Wednesday, May 31, 2017

Horror of the Blood Monsters (1970)



Original movies directed by Al Adamson are bad enough, but his hodgepodge flicks, assembled from pieces of films for which Adamson bought the rights, are even worse. Sci-fi/horror embarrassment Horror of the Blood Monsters demonstrates why. To repurpose scenes from a black-and-white Filipino movie about cavemen fighting supernatural monsters, Adamson shot some new material and contrived an incoherent story about Earth sending a space vessel to a distant planet as a means of combating extraterrestrial vampires, or something like that. The picture opens with a lame vampire attack shot in a soundstage, then transitions to ground-control scenes featuring black curtains as backdrops, and eventually to spaceship sequences with the production values (and performance quality) of a high school musical. To mask the monochromatic nature of the Filipino footage, Adamson provides dialogue about mysterious radiation that changes the color spectrum, and the black-and-white stuff appears tinted green or red or whatever. The monsters in the recycled scenes are ridiculous, flying bat-winged little people, real lizards photographed in forced perspective, underwater crab creatures, and vampires whose fangs look like pieces of chalk. Adamson’s new scenes aren’t any better. John Carradine spews pointless exposition, a buxom blonde looks confused while, thanks to iffy dubbing, another actress’ voice emanates from her mouth, and so on. At one point, the technicians at ground control stop supervising the emergency space mission so they can make out and play with a color-spectrum gun, resulting in yet more tinted shots. Alternate titles for this crapfest include Creatures of the Prehistoric Planet, The Flesh Creatures, and Vampire Men of the Lost Planet.

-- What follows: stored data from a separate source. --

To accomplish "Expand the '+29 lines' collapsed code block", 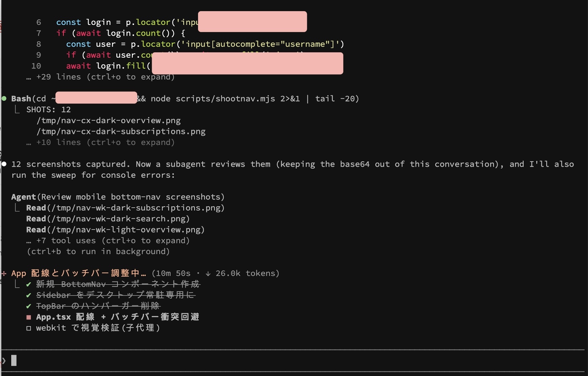I will 100,77.
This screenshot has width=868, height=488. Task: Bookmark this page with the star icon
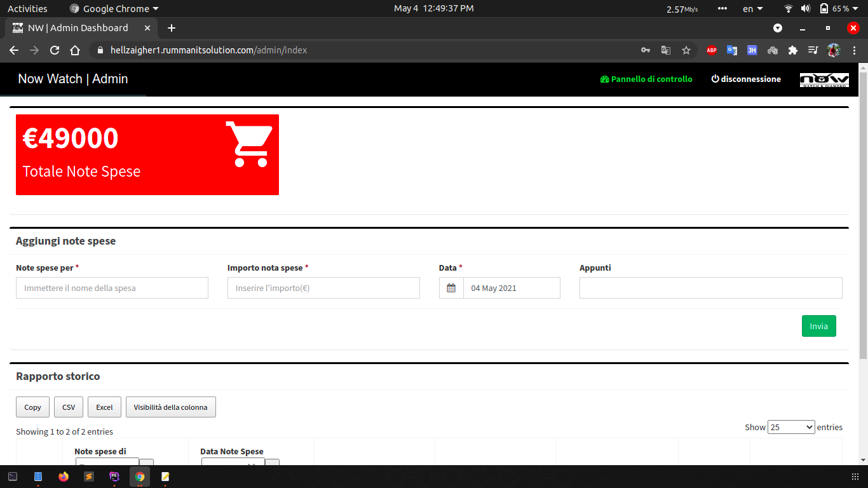[x=686, y=50]
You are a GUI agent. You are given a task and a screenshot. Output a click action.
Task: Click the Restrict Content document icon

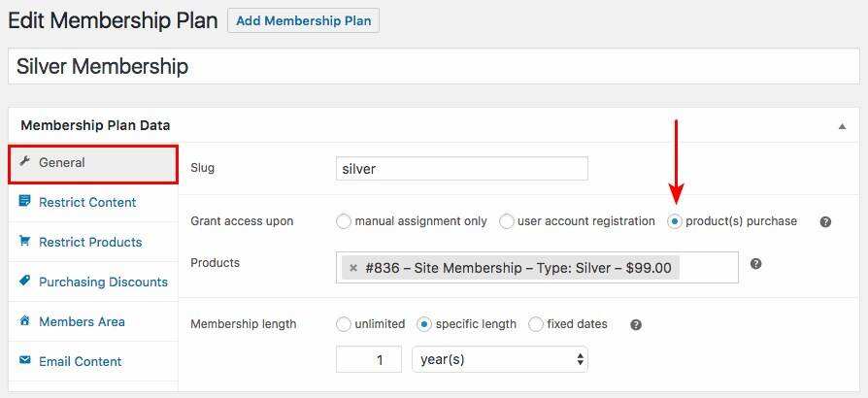click(x=25, y=202)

Horror of the Blood Monsters: SQUARE

5 comments:

  1. Aw man, I remember this mess. This is as desperate as they get.

    ReplyDelete
  2. One of the joys of visiting this blog on a regular basis is seeing the movie posters, many of which I've never seen before. In this case, the poster is by comic book legend Neal Adams, a fact likely more shocking than anything that appears in the film. It's funny that the "bat demons" seem to have the same receding hairline as Batman villain Ra's al Ghul.

    ReplyDelete
    Replies
    1. That's why the poster looks so cool! All it lacks is a heroin addicted Speedy.

      Delete
  3. Neal's poster is definitely the only redeeming value of this flick. Speaking of the man who helped make Green Lantern meaningful (no small feat), while I can't decide whether Neal's finest moment as a movie-poster artist is "Grizzly" or "Westworld," it's shocking how many one-sheets for awful movies he did...

    ReplyDelete
  4. Neal Adams made his own film back in the early '80's, which I remember reading about in the late, lamented magazine "Cinefantastique"; I think it was called "Nannaz" or something similar to that.